_Records supplied_.
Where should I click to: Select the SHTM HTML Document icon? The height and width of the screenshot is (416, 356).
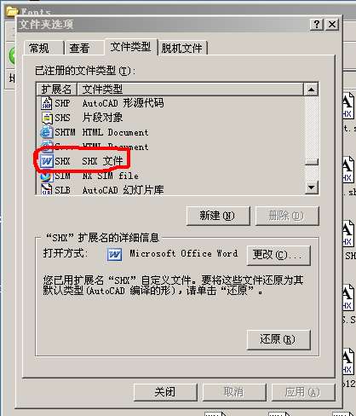point(46,132)
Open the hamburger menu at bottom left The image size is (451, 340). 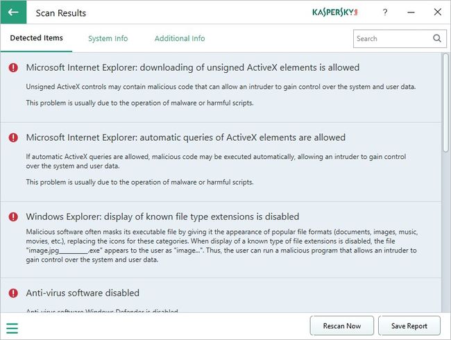(12, 328)
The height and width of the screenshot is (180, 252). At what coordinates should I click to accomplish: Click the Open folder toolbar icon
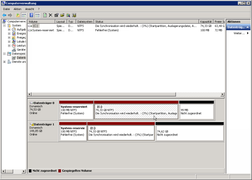coord(62,15)
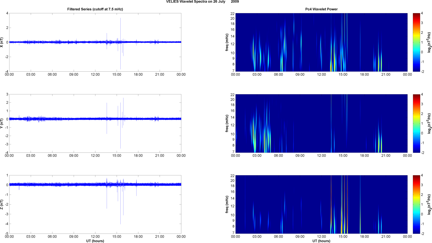Click "UT (hours)" label under the Z plot
Viewport: 432px width, 243px height.
pyautogui.click(x=95, y=241)
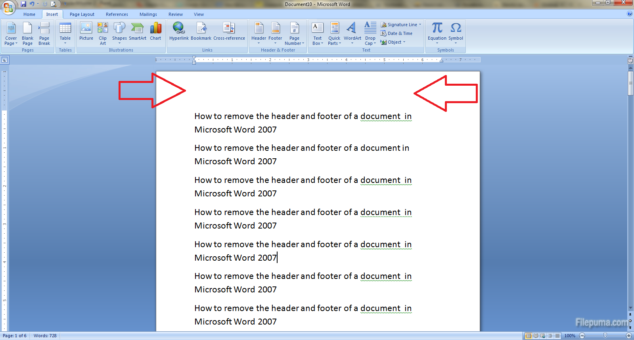
Task: Toggle Full Screen Reading view
Action: tap(536, 336)
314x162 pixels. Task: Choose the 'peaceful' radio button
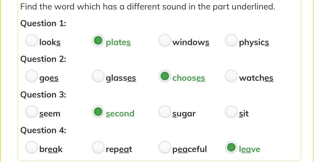[165, 147]
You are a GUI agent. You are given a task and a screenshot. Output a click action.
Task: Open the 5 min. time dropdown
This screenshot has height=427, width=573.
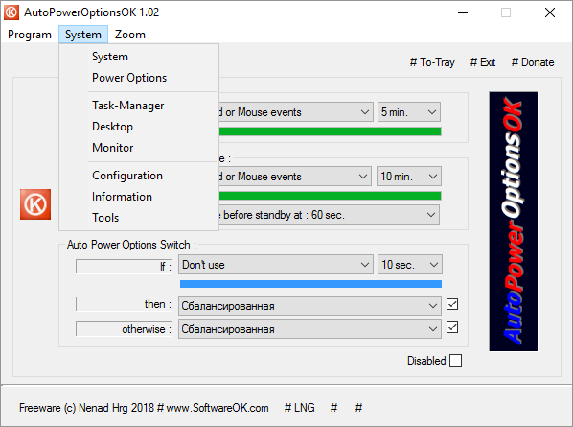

_Exercise goal_.
For this exercise, reproduce the data above exactly from the line containing "314x162 pixels. Task: Choose" through its final line, both ends included, with no pictures in the copy.

_Answer to this exercise_.
314x162 pixels. Task: Choose the 'peaceful' radio button
[165, 147]
You are a GUI agent. You are given a task and a screenshot. Output a click action.
Task: Open the 5 min. time dropdown
This screenshot has height=427, width=573.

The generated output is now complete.